Cela doit inciter les éleveurs à reconsidérer la place du maïs dans le système fourrager, à améliorer la qualité de leur ensilage d'herbe et à trouver le bon positionnement de leur pâturage, que ce soit pour les vaches ou les génisses.
Technicité
Le troupeau doit être piloté avec beaucoup de technicité, de façon à permettre aux bêtes d'être dans les meilleures conditions de confort et de capacité reproductive pour qu'elles puissent exprimer tout leur potentiel, qu'elles n'aient ni problème de santé, ni de reproduction.
Elles doivent être nourries avec une alimentation qui conjugue un bon rapport qualité-prix.
« Cela ne signifie pas qu'il faut donner des aliments bas de gamme, mais cela consiste à valoriser les céréales produites dans l'exploitation, à privilégier les achats groupés qui permettent de réduire les coûts et à améliorer la qualité de la ration », insiste Jean-Philippe Goron.
Et, à défaut d'avoir la main sur le prix du lait, les éleveurs peuvent jouer sur sa qualité, ce qui peut leur permettre de décrocher des primes.

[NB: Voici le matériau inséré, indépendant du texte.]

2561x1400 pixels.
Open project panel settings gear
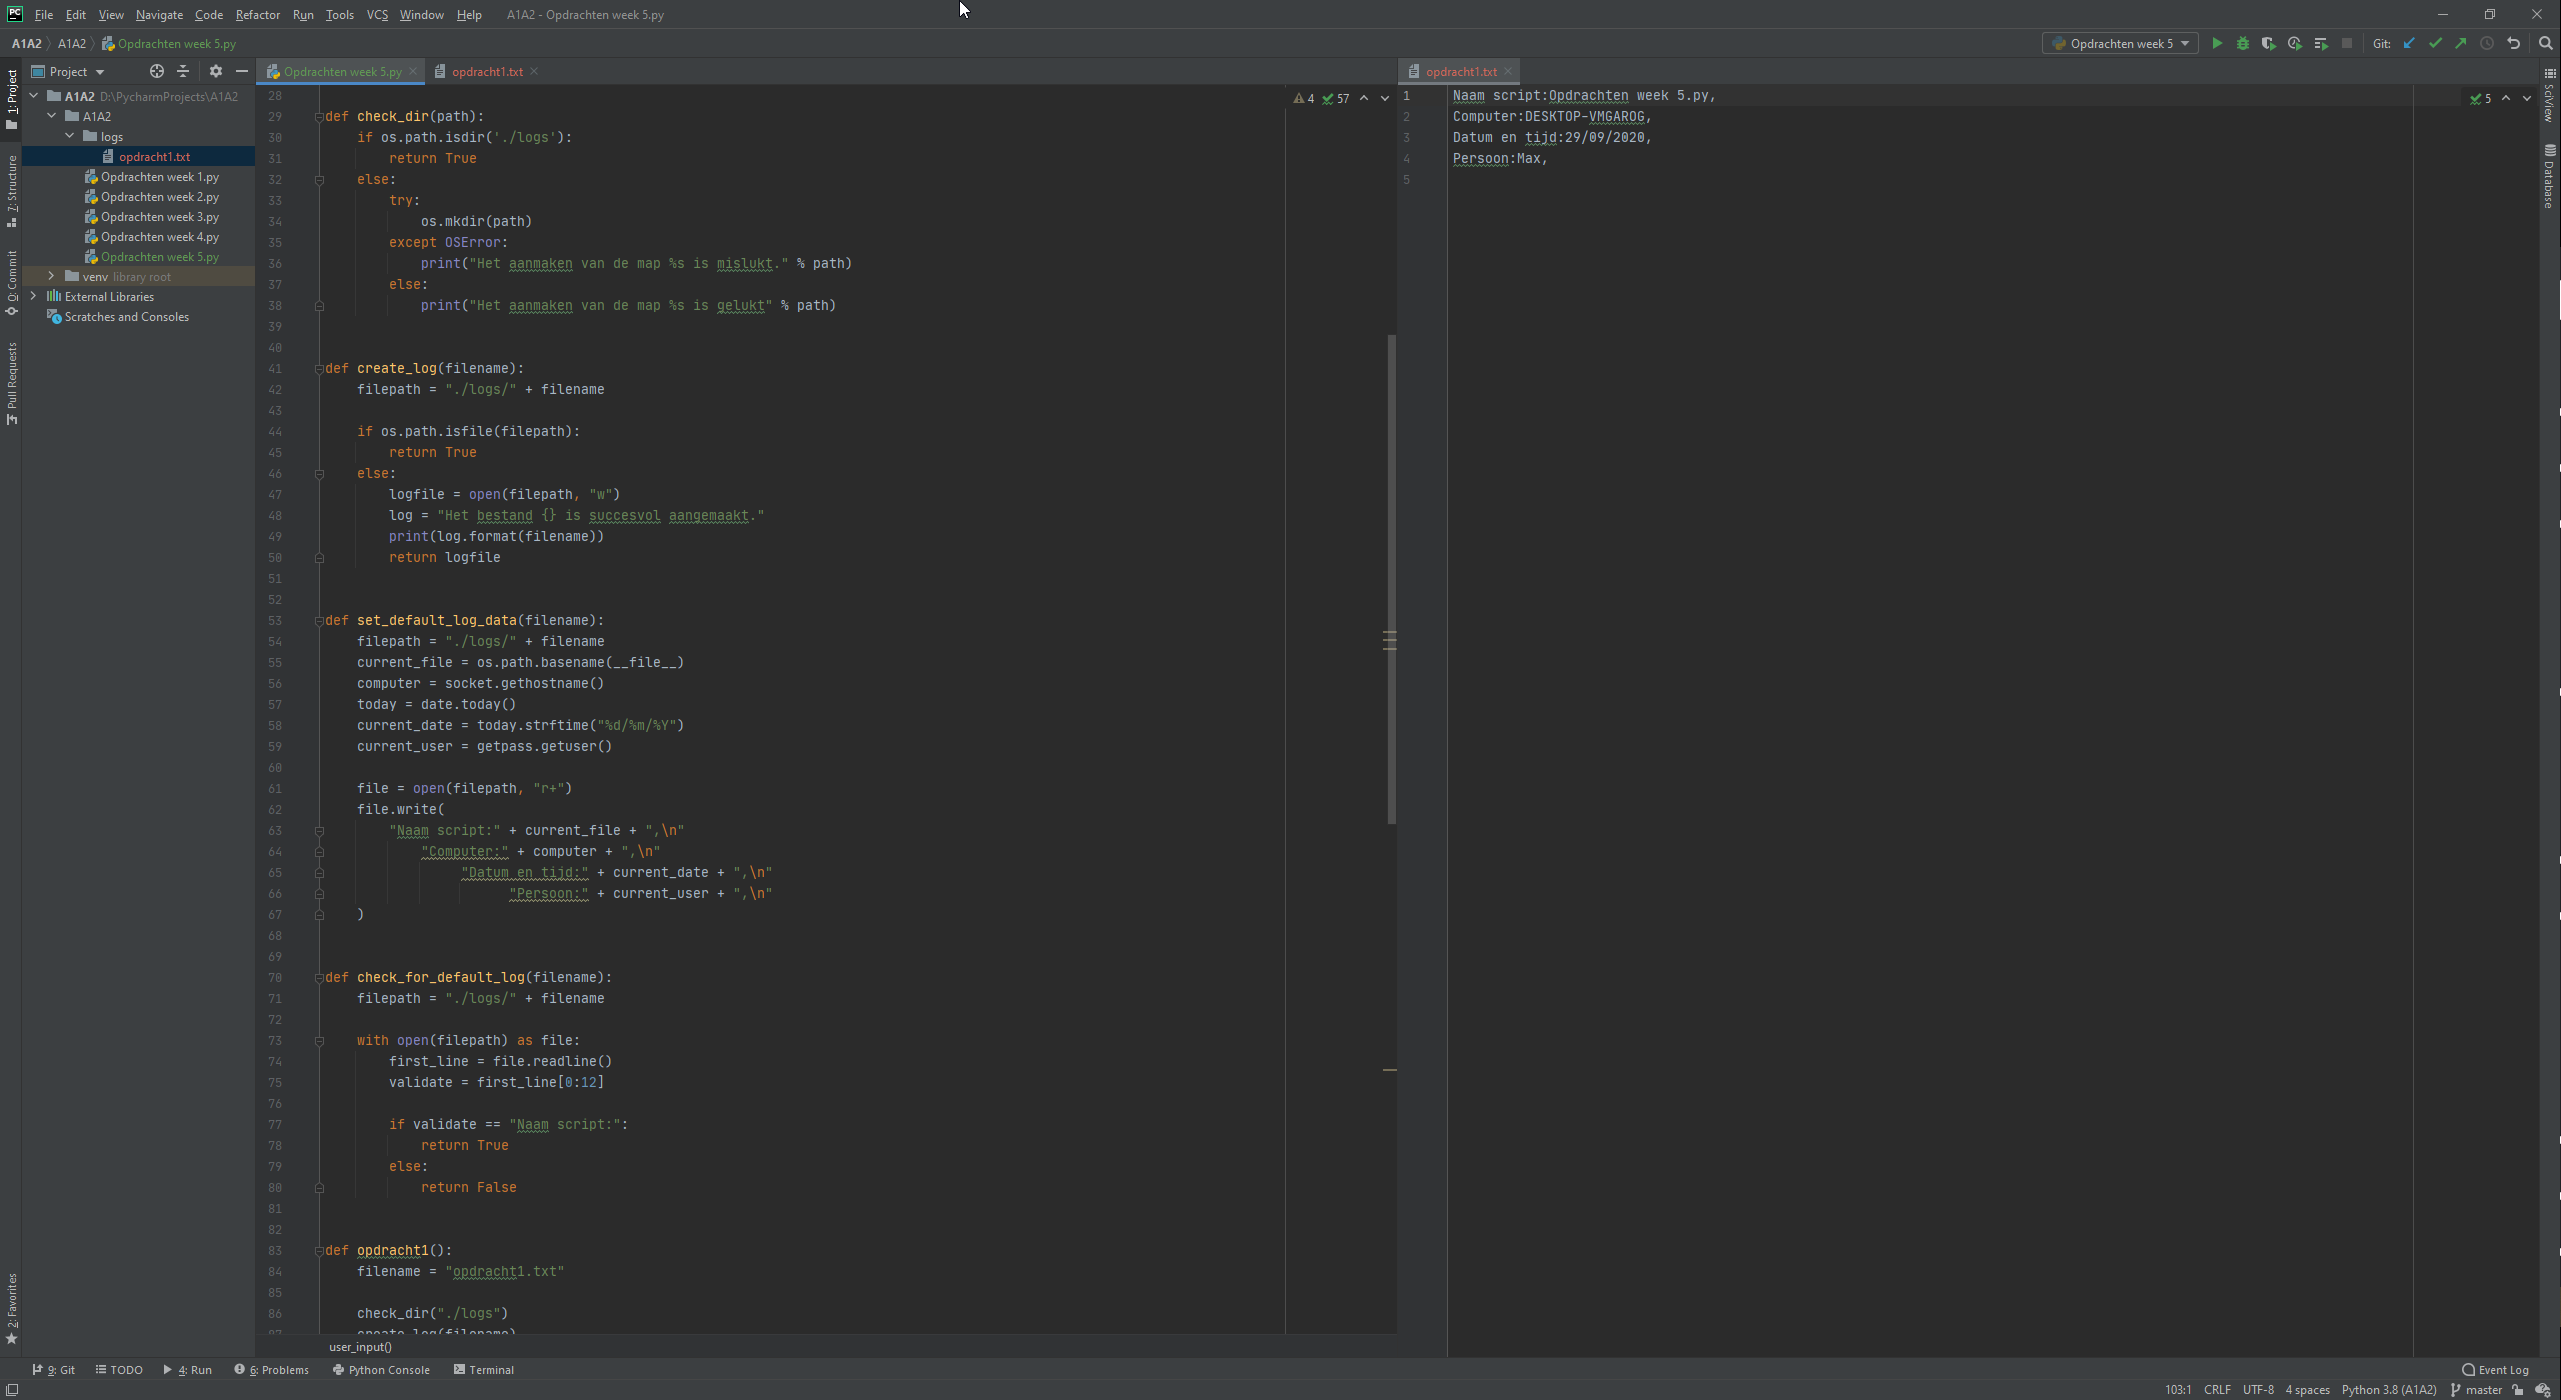[215, 71]
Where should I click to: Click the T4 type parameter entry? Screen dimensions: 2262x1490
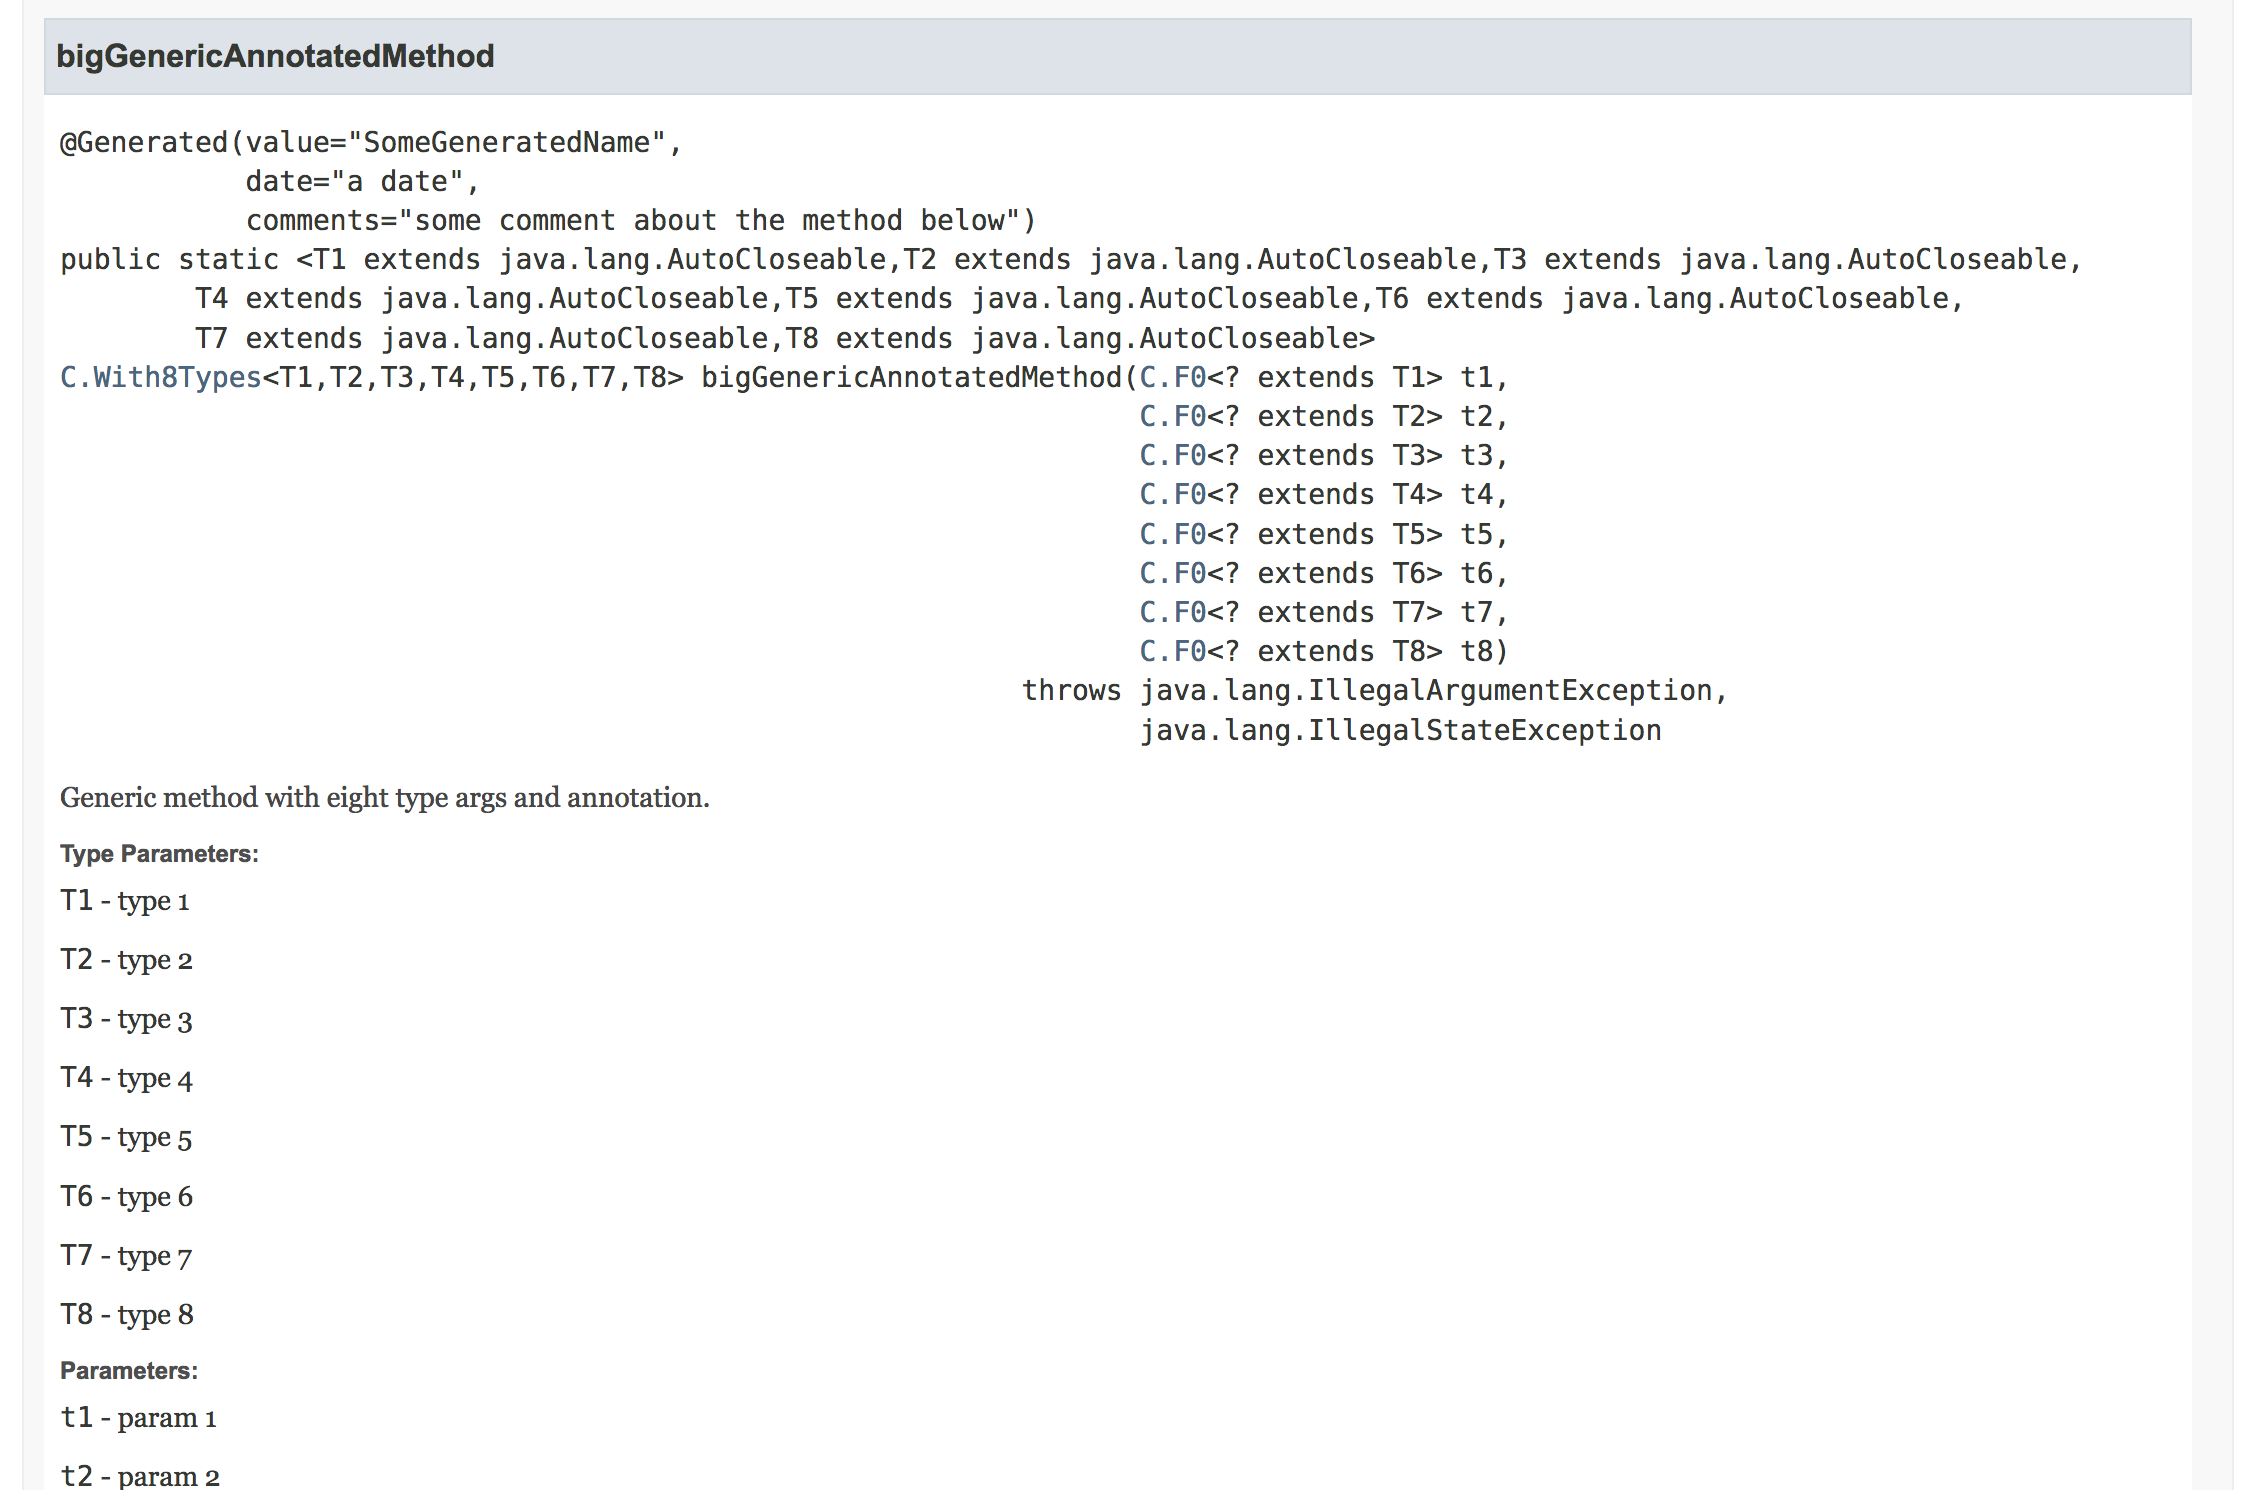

Le travail sur la saisonnalité peut notamment s'avérer particulièrement intéressant.
Enfin, à plus long terme, l'organisme spécialisé préconise de bien penser sa stratégie d'investissement en amont.
« Il existe des ratios qui permettent d'aider l'agriculteur à se positionner pour vérifier que les investissements - en matériel, en bâtiments - soient cohérents. Il faut les utiliser, souligne le technicien. Car toute erreur se paye immédiatement, très cher et longtemps. C'est le cas de ceux qui ont surdimensionné leurs investissements. »
IB

 

 

« Rendez-vous duo » : l'accompagnement gagnant

(Encadré)
Le dispositif des rendez-vous duo a été reconduit.
Pour trouver des pistes d'améliorations aux problèmes rencontrés par les exploitations laitières, frappées par la crise, les organismes agricoles isérois ont imaginé les « rendez-vous duo ».
Le principe : rassembler, autour de la même table, l'éleveur, un conseiller technique et un conseiller économique pour réaliser un diagnostic  technico-économique de la structure.
150 rencontres ont ainsi été organisées en 2016.
Le dispositif est reconduit et même élargi à toutes les exploitations qui ont besoin d'un accompagnement, pas seulement celles qui sont en difficulté financière.
« La combinaison des compétences technique et économique permet d'avoir une meilleure vision de l'exploitation », précise Olivier Marcant, conseiller d'entreprise au Cerfrance Isère.
A noter que le Département, le Crédit Agricole Sud Rhône Alpes et les OPA prennent en charge 75 % du coût de la prestation.